Borniger returned to Wichita, reopened to his photography business and remarried.

No animosity

Borniger and Jacobs are not interested in government reparations, they said. Borniger said he thought the federal government had apologized for detaining German-Americans, and that is good enough for him. But according to TRACES, the government “has never confessed” to interning German-Americans.

Jacobs wants to hear that confession, but he says he doesn’t need an apology.

“It’s done,” he said. “What good would an apology do?”

Borniger worries that detention camps could happen again in light of terrorism concerns since the Sept. 11, 2001, attacks.

“I hope not,” he said. “I have the confidence that we have a damn good country here, but I don’t think it has been managed very successfully the last couple of years.”

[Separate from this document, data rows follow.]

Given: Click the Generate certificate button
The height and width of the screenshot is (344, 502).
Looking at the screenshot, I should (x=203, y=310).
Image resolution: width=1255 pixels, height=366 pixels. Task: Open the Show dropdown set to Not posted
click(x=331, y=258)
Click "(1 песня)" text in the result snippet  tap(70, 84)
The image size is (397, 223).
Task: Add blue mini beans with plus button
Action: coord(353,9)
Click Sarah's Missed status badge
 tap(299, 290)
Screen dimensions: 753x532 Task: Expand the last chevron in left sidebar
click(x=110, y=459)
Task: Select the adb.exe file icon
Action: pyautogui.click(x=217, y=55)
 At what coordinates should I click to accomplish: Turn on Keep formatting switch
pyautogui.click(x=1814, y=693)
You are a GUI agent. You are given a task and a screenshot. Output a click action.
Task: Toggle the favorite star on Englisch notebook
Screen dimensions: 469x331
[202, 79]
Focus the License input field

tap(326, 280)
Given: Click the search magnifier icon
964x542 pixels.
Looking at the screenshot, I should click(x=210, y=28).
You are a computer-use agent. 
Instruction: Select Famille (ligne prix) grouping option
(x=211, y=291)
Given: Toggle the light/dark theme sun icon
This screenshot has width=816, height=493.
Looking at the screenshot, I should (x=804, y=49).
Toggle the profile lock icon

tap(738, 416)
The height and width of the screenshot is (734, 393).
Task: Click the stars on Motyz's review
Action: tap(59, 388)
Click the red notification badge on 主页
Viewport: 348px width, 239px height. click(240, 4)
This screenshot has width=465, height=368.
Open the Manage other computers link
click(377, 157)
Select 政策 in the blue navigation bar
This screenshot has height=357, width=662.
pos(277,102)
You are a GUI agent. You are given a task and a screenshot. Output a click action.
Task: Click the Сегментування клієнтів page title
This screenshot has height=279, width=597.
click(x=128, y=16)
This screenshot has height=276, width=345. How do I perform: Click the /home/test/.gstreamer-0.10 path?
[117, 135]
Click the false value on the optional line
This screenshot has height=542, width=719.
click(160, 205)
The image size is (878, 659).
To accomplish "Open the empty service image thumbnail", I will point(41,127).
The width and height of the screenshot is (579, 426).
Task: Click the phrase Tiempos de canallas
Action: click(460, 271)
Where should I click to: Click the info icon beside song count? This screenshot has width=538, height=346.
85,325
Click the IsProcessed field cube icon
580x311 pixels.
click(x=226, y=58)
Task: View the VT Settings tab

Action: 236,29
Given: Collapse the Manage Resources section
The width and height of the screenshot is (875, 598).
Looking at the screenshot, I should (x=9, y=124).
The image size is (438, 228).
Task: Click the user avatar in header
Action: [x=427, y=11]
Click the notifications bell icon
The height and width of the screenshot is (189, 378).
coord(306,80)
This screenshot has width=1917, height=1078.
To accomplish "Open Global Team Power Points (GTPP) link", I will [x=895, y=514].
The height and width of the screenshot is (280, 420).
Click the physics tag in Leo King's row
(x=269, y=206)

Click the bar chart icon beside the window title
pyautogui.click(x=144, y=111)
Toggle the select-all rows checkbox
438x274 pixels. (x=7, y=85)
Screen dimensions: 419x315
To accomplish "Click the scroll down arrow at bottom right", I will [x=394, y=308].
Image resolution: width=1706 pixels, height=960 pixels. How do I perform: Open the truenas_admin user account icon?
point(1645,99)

But he says he has no animosity toward anyone for his detention.

“I don’t owe them anything, either,” he said of the federal government. “They owe me more than I owe them.”

Jacobs thinks the return of civilian detentions already may be happening because of the war on terror.

“I think there are people being arrested and detained that we probably never hear about,” he said. “I don’t wish this on anybody, but I think it is necessary for the peace and security of this nation.”

Other than the fact the government hasn’t acknowledged the German-American detentions, Jacobs said he doesn’t have a problem with what was done during World War II.

“‘This sort of thing happens during war,'” Jacobs said he recalled being told by teachers. “It doesn’t mean you’ve done anything wrong. Along with that you take a lot of innocent victims, like my father. I don’t know how you avoid that.”

According to TRACES, there was a German-American detention center in Kansas. It was at Selma in Anderson County, southeast of Garnett.

But local historians and longtime residents do not know of such a center.

According to Dorothy Lickteig, president of the Anderson County Historical Society, Selma has always been “just a wide space in the road” and no records can be found of a detention center.